For this project, a bivariate map using choropleth and graduated symbols was created.  A choropleth map was used to depict the average SAT scores because it excels at emphasizing class-based data where phenomena are grouped together for a means of comparison (Slocum, Thematic Cartography and Geovisualization, 2009).  The comparison of state cumulative average scores would best be seen by the intended audience using a color ramp from red (lower scores) to green (higher scores).  The SAT score data was classified into seven classes to best represent the variance in scores across the nation and show more distinction than five classes.  For this method, equal interval classification was used, because it makes the thematic data easier for the intended audience to understand (Slocum, Thematic Cartography and Geovisualization, 2009).  Since this data pertains to average scores per state, the data was not standardized.

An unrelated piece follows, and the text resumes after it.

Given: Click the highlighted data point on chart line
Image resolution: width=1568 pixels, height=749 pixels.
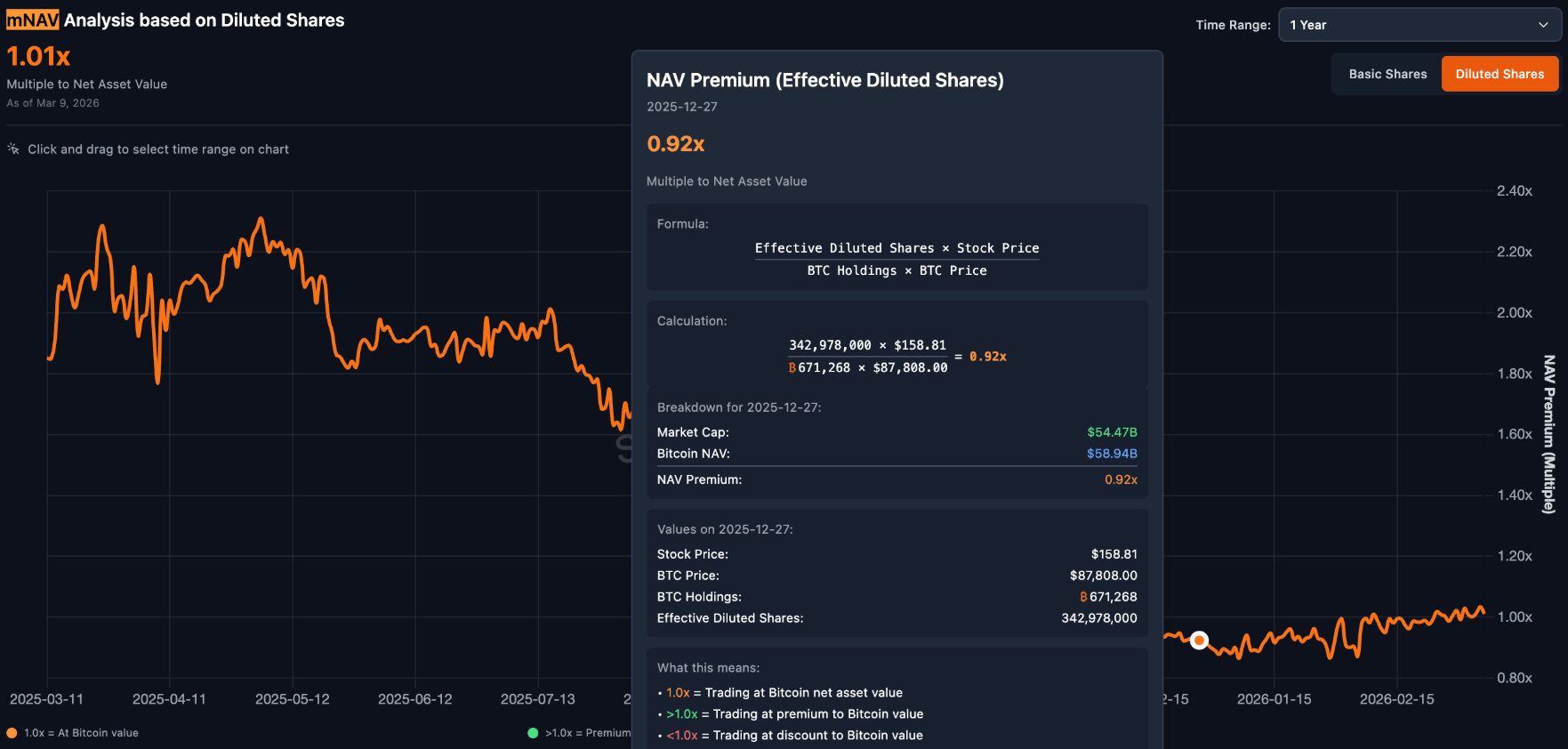Looking at the screenshot, I should pyautogui.click(x=1199, y=640).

The second thematic method used was graduated symbols to summarize the state participation percentage.  Graduated symbols were used because they best show the change in quantity and the magnitude of participants taking the SAT.  This data was broken down into four manual classes ranging from two to one hundred percent.  This was done because it was the easiest method that would be understandable by the public.  Again, this data was not standardized since the flat percentages were given for each state.  While other more advanced methods of data classification such as natural breaks, quantile, or standard deviation methods could have been chosen, due to the research specifications and public audience, data simplicity was the primary goal.
            To best capture the data in question, the map was created in a portrait view to fit the entire continental United States.  The importance of this orientation was also that the state of Alaska and Hawaii could be fully represented.  It was also decided that the map should be grouped and labeled together by relatively loose regions, the southeastern/northeastern states, the Midwest states, the mountain states, and the Pacific states (Alaska and Hawaii included but not to scale).  An inset map was also included to show the Washington D.C. area that would be obstructed from a normal perspective.  To emphasize the regions, a drop shadow effect was used to draw the viewer's eye to the various regions and make the map have a pop out effect.  In addition to utilizing drop shadow, visual hierarchy rules were implemented.  First, the choropleth and graduated symbols were given the only color aside from the legend elements as these two components were the most important.  Second, the title was clearly visible and concise, but all other text was reduced in size to not distract the viewer from the map.  Finally, any elements that were not of visual importance such as cartographer information, data sources, and north arrows were minimize either in size or opacity.
The results of this project were very interesting, the results show an inverse correlation between the two variables with less participation yielding higher test scores with the highest average scores in North Dakota with the lowest participation (2%) and the lowest scores in D.C. with the highest participation (100%). It just goes to show that using the SAT alone does not give you an accurate portrayal of statewide data with potential unrepresented groups.